Worthy of special mention is the saintly Rabbi of Skulane, Rabbi Zusia Portugal who, after the Holocaust, travelled around the various villages of Marmaros and spent the Sabbath with Holocaust survivors in order to encourage them and raise their spirits. Wherever he came, he did indeed breathe a fresh breath of life into these lonely people and he guided them in their return to Torah observance and traditional living.

Under the entries concerning the larger communities, in the book (Sziget, Upper Vishveh on the Rumanian side, Chust and Tetch on the Czech side), one can find instructive information about the lives of Marmaros Jews after the Holocaust. What both parts of Marmaros have in common is that most of their Jews made Aliya to Israel, became rooted in it, were integrated into the country's life and many of them did succeed and continue to succeed in all areas of endeavour.
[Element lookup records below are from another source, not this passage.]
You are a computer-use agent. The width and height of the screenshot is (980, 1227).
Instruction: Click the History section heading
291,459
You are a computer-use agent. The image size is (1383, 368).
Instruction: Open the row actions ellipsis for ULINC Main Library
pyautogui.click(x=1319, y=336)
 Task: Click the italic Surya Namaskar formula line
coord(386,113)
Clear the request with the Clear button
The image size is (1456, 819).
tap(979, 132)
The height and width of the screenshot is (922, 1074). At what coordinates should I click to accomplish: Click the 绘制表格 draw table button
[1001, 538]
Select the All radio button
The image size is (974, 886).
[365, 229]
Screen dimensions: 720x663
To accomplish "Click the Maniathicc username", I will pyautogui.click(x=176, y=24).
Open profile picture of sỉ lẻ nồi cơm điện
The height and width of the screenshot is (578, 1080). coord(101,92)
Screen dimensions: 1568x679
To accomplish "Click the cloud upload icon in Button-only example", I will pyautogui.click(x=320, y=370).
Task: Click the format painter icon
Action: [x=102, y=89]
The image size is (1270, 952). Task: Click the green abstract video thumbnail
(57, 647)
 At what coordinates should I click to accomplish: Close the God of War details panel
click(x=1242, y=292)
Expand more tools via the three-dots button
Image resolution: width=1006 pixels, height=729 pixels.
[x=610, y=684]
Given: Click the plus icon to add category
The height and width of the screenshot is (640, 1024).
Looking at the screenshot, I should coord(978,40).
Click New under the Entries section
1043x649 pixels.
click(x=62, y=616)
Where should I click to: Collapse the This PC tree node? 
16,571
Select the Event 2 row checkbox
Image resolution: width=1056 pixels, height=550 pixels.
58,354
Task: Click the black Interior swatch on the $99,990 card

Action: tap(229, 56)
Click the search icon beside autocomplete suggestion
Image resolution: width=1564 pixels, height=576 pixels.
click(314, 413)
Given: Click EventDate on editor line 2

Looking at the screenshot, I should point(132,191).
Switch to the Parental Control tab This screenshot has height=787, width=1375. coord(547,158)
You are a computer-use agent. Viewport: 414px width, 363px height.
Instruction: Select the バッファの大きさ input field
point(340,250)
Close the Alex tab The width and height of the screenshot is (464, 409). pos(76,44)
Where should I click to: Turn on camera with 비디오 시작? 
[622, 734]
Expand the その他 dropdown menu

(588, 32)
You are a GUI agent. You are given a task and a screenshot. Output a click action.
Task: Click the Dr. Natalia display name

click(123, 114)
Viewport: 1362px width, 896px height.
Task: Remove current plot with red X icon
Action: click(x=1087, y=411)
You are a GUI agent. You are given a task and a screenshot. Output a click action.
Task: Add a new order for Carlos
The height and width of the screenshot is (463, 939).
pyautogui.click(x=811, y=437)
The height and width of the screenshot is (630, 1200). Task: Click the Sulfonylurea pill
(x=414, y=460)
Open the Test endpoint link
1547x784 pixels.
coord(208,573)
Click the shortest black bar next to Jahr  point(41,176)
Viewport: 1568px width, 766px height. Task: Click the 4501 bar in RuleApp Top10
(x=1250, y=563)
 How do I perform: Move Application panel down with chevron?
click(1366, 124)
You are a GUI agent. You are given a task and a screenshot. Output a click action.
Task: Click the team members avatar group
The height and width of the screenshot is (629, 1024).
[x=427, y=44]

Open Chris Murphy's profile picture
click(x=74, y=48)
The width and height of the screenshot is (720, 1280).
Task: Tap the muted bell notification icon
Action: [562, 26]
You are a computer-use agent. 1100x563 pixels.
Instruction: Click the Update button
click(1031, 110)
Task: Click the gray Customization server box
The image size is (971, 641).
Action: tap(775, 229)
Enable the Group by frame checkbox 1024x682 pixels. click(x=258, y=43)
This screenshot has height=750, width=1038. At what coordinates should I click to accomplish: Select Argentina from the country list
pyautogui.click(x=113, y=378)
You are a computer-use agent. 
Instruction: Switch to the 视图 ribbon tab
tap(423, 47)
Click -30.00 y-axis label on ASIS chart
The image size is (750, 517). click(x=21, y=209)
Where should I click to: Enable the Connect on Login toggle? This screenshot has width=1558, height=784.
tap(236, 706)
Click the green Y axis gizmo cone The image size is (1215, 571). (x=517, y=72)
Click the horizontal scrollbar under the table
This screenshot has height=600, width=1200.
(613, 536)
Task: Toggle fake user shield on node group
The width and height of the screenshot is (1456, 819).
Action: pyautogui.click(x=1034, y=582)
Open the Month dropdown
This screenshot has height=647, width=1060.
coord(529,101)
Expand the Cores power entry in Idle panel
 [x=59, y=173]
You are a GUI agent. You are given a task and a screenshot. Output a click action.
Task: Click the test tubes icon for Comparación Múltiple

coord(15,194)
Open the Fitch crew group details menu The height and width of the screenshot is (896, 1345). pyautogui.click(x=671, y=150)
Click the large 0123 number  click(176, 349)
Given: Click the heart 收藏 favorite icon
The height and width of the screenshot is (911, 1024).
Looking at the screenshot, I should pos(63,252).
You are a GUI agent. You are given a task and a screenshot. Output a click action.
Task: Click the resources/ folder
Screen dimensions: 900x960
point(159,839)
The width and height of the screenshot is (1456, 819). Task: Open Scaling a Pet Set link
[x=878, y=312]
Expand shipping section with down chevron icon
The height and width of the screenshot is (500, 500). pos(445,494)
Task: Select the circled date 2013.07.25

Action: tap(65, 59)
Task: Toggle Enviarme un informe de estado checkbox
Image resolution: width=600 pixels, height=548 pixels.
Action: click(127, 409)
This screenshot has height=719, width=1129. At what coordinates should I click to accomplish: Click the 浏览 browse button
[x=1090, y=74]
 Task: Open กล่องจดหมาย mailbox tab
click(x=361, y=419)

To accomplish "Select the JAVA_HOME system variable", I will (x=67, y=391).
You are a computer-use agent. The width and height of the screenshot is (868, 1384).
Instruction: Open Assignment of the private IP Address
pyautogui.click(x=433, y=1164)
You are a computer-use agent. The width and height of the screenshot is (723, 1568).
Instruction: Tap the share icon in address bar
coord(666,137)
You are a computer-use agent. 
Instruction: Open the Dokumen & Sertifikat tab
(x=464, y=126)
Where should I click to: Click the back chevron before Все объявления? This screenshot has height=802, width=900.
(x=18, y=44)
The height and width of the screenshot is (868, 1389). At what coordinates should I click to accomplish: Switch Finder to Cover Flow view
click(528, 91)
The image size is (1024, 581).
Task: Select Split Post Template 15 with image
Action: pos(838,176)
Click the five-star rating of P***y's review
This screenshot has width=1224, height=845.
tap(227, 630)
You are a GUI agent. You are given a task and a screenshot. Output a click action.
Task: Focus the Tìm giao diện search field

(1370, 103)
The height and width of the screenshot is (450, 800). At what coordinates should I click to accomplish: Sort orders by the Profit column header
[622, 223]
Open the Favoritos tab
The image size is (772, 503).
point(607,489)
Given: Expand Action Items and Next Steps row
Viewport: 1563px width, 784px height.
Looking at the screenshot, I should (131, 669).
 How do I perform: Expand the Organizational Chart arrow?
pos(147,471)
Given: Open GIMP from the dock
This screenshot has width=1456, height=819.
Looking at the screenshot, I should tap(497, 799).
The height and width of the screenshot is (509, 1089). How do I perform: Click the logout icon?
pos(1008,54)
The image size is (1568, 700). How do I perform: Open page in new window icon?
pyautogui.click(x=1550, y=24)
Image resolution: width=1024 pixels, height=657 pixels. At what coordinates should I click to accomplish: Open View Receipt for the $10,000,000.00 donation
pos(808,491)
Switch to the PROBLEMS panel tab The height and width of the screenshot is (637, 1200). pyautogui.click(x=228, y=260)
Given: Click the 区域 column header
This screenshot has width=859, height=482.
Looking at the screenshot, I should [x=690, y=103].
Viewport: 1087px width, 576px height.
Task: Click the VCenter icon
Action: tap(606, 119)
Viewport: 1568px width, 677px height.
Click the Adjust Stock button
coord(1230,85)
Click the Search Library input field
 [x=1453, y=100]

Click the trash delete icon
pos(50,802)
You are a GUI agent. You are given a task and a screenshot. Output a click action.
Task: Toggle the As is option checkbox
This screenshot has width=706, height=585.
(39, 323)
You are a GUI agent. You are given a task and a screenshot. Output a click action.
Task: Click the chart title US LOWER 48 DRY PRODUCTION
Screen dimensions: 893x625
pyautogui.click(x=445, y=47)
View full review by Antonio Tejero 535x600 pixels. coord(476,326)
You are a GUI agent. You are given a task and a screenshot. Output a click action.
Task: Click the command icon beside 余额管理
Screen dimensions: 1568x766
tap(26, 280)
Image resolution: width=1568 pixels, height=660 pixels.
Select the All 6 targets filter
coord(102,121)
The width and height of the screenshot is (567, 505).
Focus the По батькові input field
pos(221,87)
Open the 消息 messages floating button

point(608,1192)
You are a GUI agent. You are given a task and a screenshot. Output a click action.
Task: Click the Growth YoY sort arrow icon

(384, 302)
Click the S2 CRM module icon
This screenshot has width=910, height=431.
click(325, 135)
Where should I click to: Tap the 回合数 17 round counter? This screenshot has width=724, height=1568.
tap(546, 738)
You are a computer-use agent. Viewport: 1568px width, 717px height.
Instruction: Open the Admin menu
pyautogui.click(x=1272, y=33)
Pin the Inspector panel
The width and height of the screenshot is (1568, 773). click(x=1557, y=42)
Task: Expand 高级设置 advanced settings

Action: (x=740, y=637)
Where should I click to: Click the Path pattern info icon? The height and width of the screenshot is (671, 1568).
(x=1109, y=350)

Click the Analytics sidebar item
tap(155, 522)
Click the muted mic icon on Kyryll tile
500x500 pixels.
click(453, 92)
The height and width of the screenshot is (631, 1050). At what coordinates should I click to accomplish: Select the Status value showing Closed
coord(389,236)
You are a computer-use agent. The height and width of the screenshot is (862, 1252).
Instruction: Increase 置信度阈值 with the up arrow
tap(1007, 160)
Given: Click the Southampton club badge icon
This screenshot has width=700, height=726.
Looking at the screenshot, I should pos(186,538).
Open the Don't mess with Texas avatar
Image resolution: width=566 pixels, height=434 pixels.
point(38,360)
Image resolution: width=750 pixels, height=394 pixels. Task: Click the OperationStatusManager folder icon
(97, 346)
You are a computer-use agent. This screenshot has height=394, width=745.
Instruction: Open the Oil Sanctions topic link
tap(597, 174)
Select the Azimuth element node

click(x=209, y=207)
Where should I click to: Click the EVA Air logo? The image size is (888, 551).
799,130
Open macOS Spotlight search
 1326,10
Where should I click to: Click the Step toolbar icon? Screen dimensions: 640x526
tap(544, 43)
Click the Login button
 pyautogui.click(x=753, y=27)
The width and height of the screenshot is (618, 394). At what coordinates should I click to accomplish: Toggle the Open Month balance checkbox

A small part of them joined relatives across the sea, America and Australia, and there too, for the most part, are loyal to whatever Jews regard as holy and from there take an active interest in events in Israel, often visit it and support its institutions.

The post-Holocaust activities of Marmaros Jews, in Israel and wherever Jews live, are a glorious chapter, presently being unfolded, before our very eyes. This too will be told in a proper manner in the next generation and in generations to come.